**RAW RECORDS:**
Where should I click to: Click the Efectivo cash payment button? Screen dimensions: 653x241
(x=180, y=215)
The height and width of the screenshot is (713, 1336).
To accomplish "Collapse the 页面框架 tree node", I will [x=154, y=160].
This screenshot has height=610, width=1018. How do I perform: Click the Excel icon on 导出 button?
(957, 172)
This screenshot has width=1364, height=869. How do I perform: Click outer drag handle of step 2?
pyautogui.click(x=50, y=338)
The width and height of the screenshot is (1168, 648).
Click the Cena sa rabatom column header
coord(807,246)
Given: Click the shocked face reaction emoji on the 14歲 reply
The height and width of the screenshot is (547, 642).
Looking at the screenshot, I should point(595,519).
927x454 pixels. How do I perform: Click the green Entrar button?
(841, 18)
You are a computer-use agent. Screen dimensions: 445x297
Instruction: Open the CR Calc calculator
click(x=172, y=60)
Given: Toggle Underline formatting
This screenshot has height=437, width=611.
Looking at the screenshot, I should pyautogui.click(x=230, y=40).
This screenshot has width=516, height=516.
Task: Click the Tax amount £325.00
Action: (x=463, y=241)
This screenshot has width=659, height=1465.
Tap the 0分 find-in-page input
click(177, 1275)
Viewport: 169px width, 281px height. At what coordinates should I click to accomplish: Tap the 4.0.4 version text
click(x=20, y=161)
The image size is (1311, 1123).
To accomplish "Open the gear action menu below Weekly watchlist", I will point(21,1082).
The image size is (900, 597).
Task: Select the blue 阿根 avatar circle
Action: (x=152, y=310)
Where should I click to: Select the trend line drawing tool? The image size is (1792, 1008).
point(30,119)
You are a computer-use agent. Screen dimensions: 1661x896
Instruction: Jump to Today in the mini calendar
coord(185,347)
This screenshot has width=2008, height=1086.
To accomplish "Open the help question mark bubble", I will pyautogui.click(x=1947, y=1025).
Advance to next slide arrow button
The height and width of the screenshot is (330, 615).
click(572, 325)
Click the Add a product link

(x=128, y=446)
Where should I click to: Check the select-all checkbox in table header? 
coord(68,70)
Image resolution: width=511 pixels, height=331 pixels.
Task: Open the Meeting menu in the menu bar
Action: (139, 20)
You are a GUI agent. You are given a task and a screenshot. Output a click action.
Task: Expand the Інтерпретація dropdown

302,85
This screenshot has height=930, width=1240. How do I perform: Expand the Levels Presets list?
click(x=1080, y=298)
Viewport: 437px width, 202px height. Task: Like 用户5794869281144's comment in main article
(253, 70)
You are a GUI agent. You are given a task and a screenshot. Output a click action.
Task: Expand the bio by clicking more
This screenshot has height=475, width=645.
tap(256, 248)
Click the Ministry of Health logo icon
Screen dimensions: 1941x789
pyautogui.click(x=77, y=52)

**GIVEN TASK:** Rewrite the data above with "How do I perform" swapped for "How do I carry out" everywhere it occurs, changing nothing else.

**RESULT:**
Where should I click to: Click the Efectivo cash payment button? Screen dimensions: 653x241
(x=180, y=215)
The height and width of the screenshot is (713, 1336).
To accomplish "Collapse the 页面框架 tree node", I will [x=154, y=160].
This screenshot has height=610, width=1018. How do I carry out: Click the Excel icon on 导出 button?
(957, 172)
This screenshot has width=1364, height=869. How do I carry out: Click outer drag handle of step 2?
pyautogui.click(x=50, y=338)
The width and height of the screenshot is (1168, 648).
Click the Cena sa rabatom column header
coord(807,246)
Given: Click the shocked face reaction emoji on the 14歲 reply
The height and width of the screenshot is (547, 642).
Looking at the screenshot, I should point(595,519).
927x454 pixels. How do I carry out: Click the green Entrar button?
(841, 18)
You are a computer-use agent. Screen dimensions: 445x297
Instruction: Open the CR Calc calculator
click(x=172, y=60)
Given: Toggle Underline formatting
This screenshot has height=437, width=611.
Looking at the screenshot, I should pyautogui.click(x=230, y=40).
This screenshot has width=516, height=516.
Task: Click the Tax amount £325.00
Action: (x=463, y=241)
This screenshot has width=659, height=1465.
Tap the 0分 find-in-page input
click(177, 1275)
Viewport: 169px width, 281px height. At what coordinates should I click to accomplish: Tap the 4.0.4 version text
click(x=20, y=161)
The image size is (1311, 1123).
To accomplish "Open the gear action menu below Weekly watchlist", I will point(21,1082).
The image size is (900, 597).
Task: Select the blue 阿根 avatar circle
Action: (x=152, y=310)
Where should I click to: Select the trend line drawing tool? The image size is (1792, 1008).
point(30,119)
You are a computer-use agent. Screen dimensions: 1661x896
Instruction: Jump to Today in the mini calendar
coord(185,347)
This screenshot has width=2008, height=1086.
To accomplish "Open the help question mark bubble", I will pyautogui.click(x=1947, y=1025).
Advance to next slide arrow button
The height and width of the screenshot is (330, 615).
click(572, 325)
Click the Add a product link

(x=128, y=446)
Where should I click to: Check the select-all checkbox in table header? 
coord(68,70)
Image resolution: width=511 pixels, height=331 pixels.
Task: Open the Meeting menu in the menu bar
Action: (139, 20)
You are a GUI agent. You are given a task and a screenshot. Output a click action.
Task: Expand the Інтерпретація dropdown

302,85
This screenshot has height=930, width=1240. How do I carry out: Expand the Levels Presets list?
click(x=1080, y=298)
Viewport: 437px width, 202px height. Task: Like 用户5794869281144's comment in main article
(253, 70)
You are a GUI agent. You are given a task and a screenshot. Output a click action.
Task: Expand the bio by clicking more
This screenshot has height=475, width=645.
tap(256, 248)
Click the Ministry of Health logo icon
Screen dimensions: 1941x789
pyautogui.click(x=77, y=52)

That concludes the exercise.